■ **Task instructions**
**A)** In the excerpt about the old mine site, what lies hidden within the weeds and grass as evidence of the living?
**B)** Summarize the excerpt about the old mine site in two sentences.
**C)** Reproduce the stretch of the excerpt about the old mine site from "Occupying this ground" through "there is silence.".

■ **Excerpt provided**
Since my father’s death, my heart has been balled into a fist. I thought that coming to look at this place might ease the grip. As we exit the car, we spread out and take measure. Granite tumours bulge: unwelcoming, treacherous for my elderly mother and aunt and uncle. My husband and I keep our little boy close.

Occupying this ground demands an almost sepulchral reverence. It is a haunted space, even if its ghosts exist only in my awareness that life once burgeoned here and then was gone.

Scattered in the scrub are morsels of ore and the occasional verdigris shock of copper-cobalt. Evidence of the living – broken jars, a wooden cross, shards of metal – lie hidden within a hissing ocean of weeds and grass.

Where the mine and the smelter once thundered and murky smoke drifted across the years, while a thousand souls fought for survival, there is silence.

Wind shushes through the leaves, a parched, papery sound, and I swear I can hear the murmuring past: the clatter and tinkle of the dinner table, men’s voices, occasionally women’s, the distant wailing of a baby.

■ **Entries supplied**

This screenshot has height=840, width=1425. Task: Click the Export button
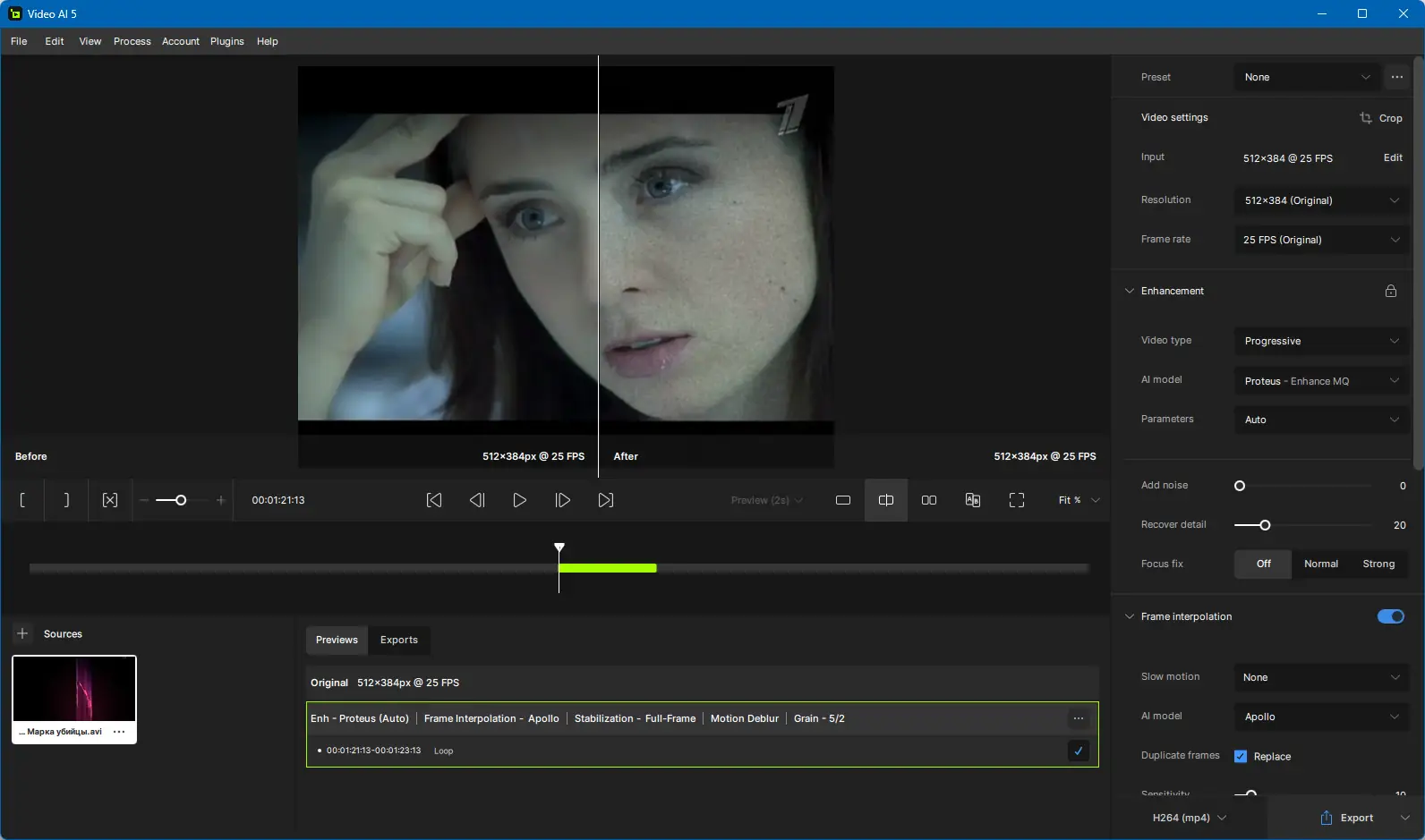click(x=1346, y=818)
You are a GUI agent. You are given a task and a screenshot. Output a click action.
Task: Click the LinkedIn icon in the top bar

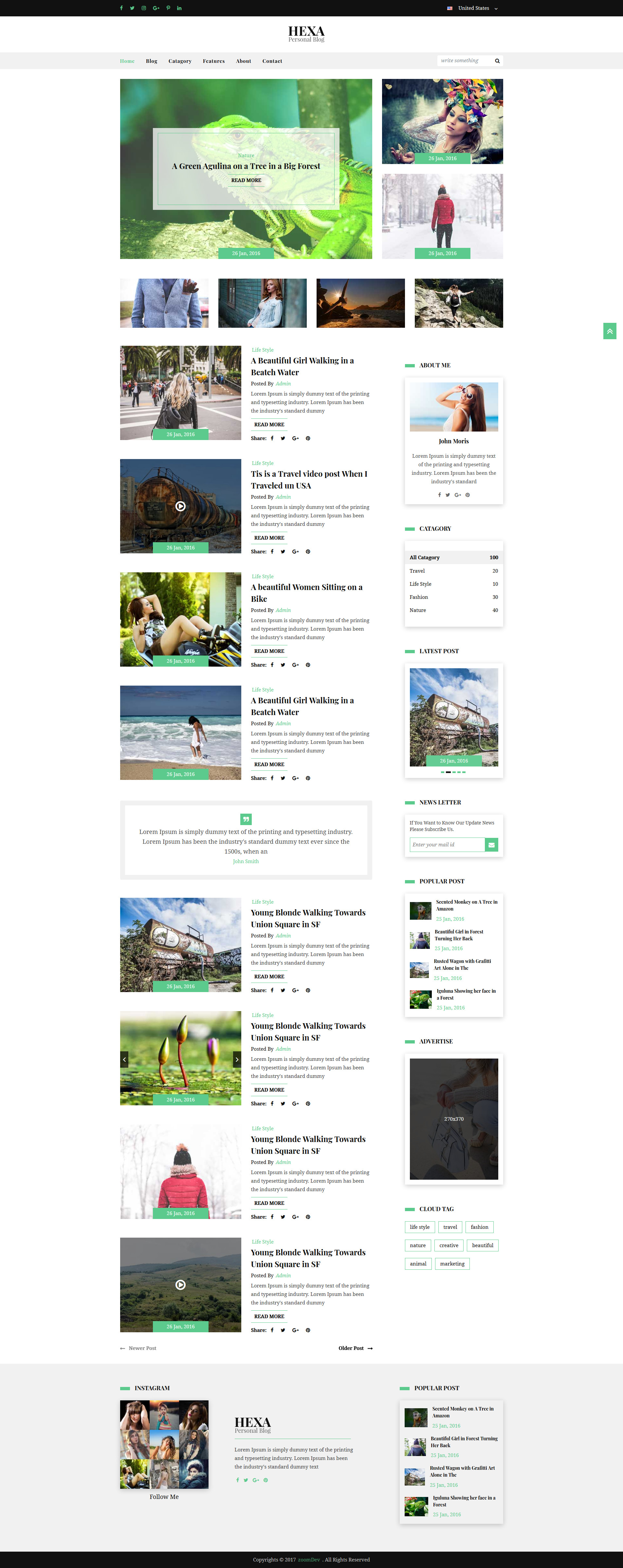[x=179, y=8]
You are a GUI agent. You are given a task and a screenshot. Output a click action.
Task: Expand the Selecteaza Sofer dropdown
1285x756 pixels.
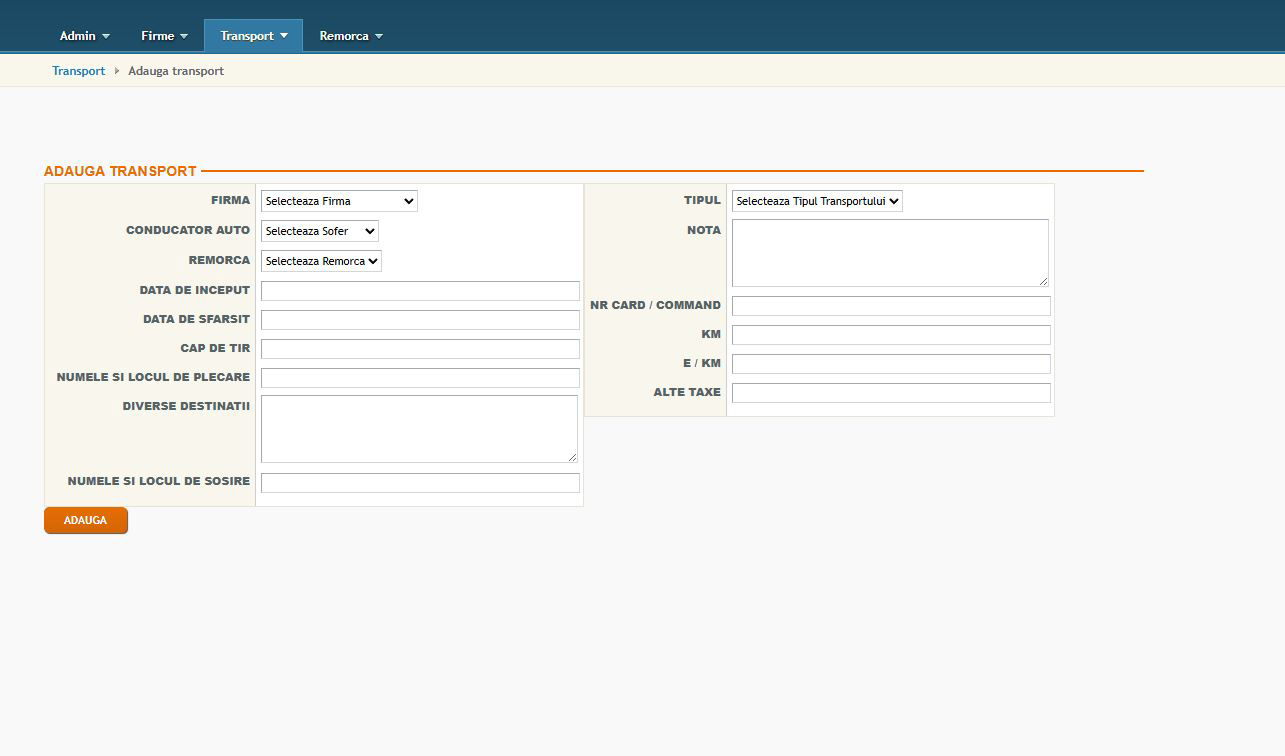click(x=319, y=231)
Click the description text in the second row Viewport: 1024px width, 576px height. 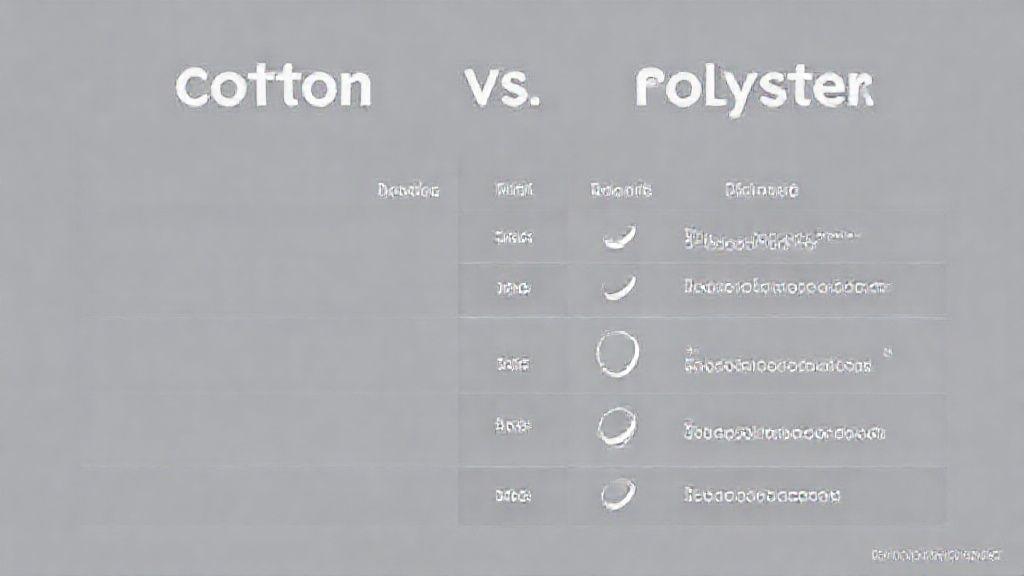point(786,288)
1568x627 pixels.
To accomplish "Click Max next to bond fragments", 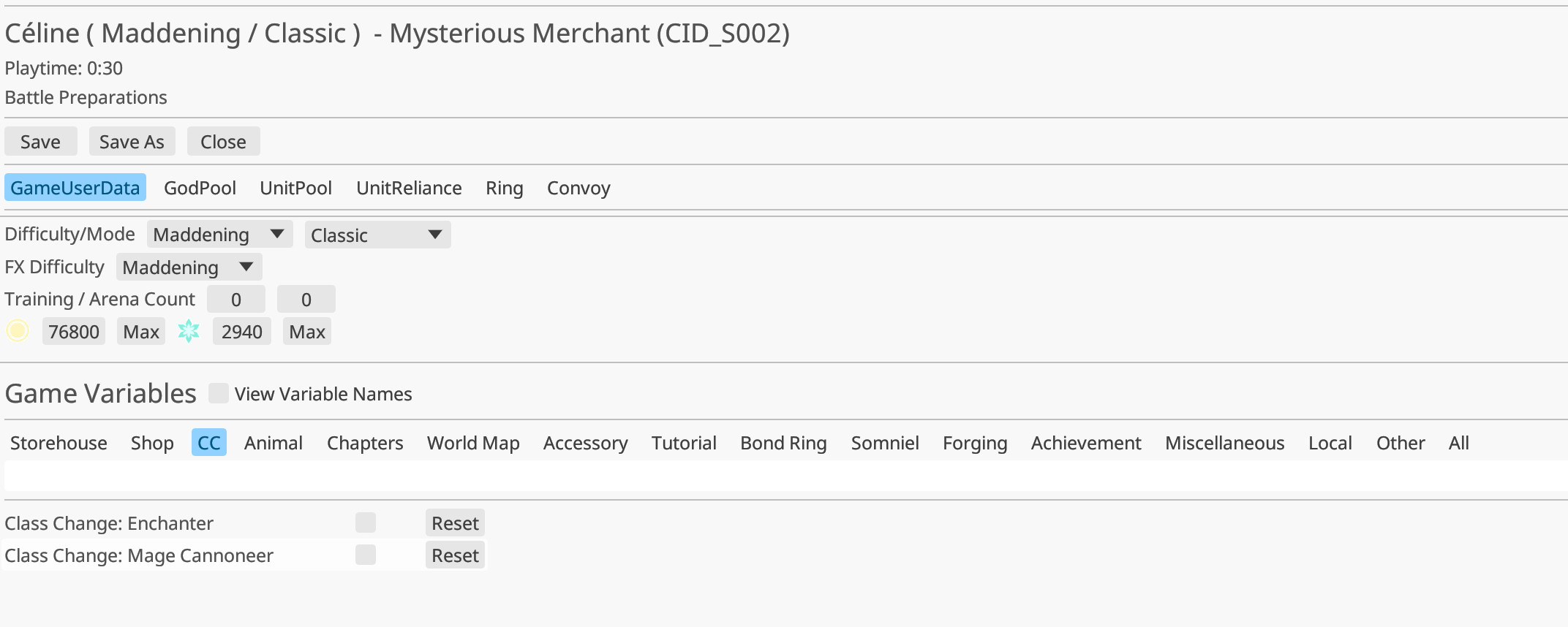I will 306,331.
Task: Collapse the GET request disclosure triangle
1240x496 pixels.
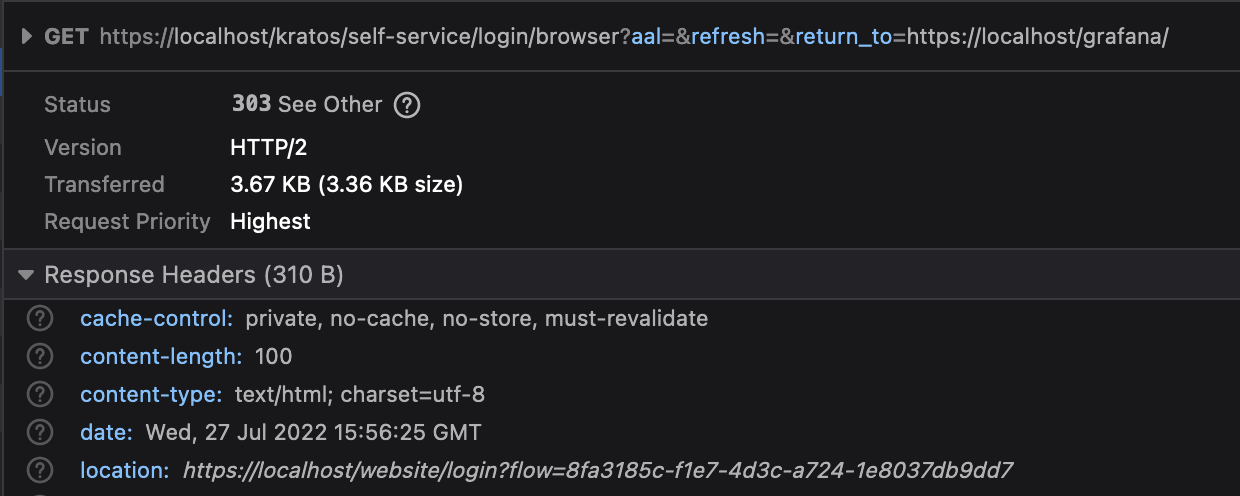Action: point(25,38)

■ **Per-task answers**
**A)** Broken jars, a wooden cross, and shards of metal.

**B)** After their father's death, the narrator visits the place with family and finds treacherous granite ground and a haunted atmosphere that demands an almost sepulchral reverence. Ore, copper-cobalt and relics lie in the weeds where the mine and smelter once thundered and a thousand souls fought for survival, and now only silence and wind remain, through which the narrator imagines hearing the murmuring past.

**C)**
Occupying this ground demands an almost sepulchral reverence. It is a haunted space, even if its ghosts exist only in my awareness that life once burgeoned here and then was gone.

Scattered in the scrub are morsels of ore and the occasional verdigris shock of copper-cobalt. Evidence of the living – broken jars, a wooden cross, shards of metal – lie hidden within a hissing ocean of weeds and grass.

Where the mine and the smelter once thundered and murky smoke drifted across the years, while a thousand souls fought for survival, there is silence.